While "little" Models (fewer than 10 billion parameters) have become competent conversationalists, but have historically broken down when asked to perform multi-step logical deduction or complex mathematical proofs.
Now the Technological Innovation Institute (TII) in Abu Dhabi is challenging this far-reaching law by the release of the Falcon H1R 7B.
By abandoning the pure orthodoxy of Transformer in favor of a hybrid architecture, TII claims to have built a 7 billion parameter model that not only rivals but outperforms competitors nearly 7 times its size – including the 32B and 47B variants of Alibaba’s Qwen and Nvidia’s Nemotron.
This release marks a significant shift in the open weight ecosystem, shifting the battlefield from raw parameter counts to architectural efficiency and inference time scaling.
Full model code is available now at Hugging Face and can be tested by individuals during a live demo inference on Chat with the hawk (a chatbot experience). TII has also published an apparently quite comprehensive report technical report on the Falcon H1 7B training approach and methodology as well.
The defining characteristic of the Falcon H1R 7B is its "hybrid" spine. Most modern LLMs rely exclusively on the Transformer architecture, which scales predictably but suffers from high memory costs when processing long sequences.
Falcon H1R 7B integrates Mamba, a state space model (SSM) architecture, alongside standard Transformer attention layers.

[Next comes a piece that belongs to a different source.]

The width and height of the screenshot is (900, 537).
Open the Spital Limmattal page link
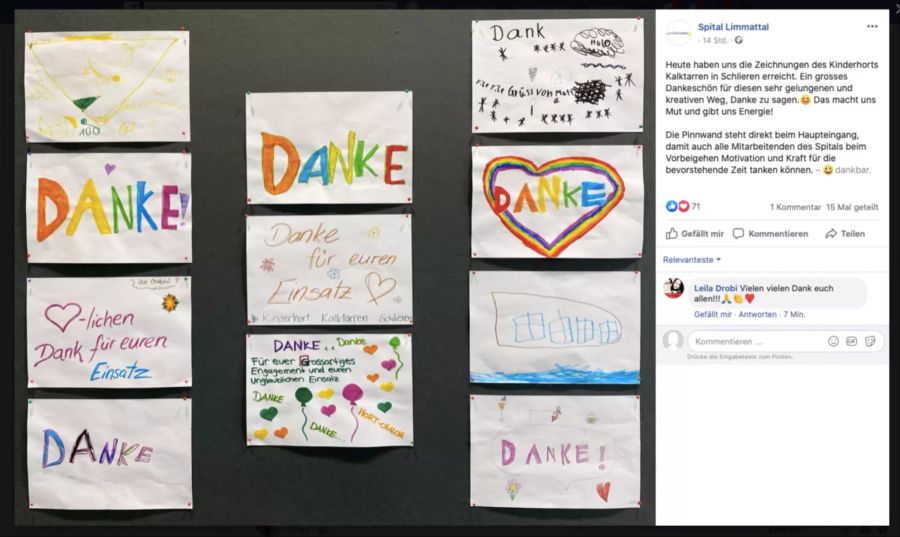[x=733, y=27]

Originally developed by researchers Albert Gu and Tri Dao of Carnegie Mellon University and Princeton University, Mamba was first introduced in the paper "Mamba: modeling linear temporal sequences with selective state spaces" published on December 1, 2023.
The architecture treats data sequences differently than Transformers: while Transformers compares each data element to every other element (quadratic scaling), Mamba processes tokens sequentially, allowing it to handle large amounts of information with linear scaling and significantly reduced computational costs.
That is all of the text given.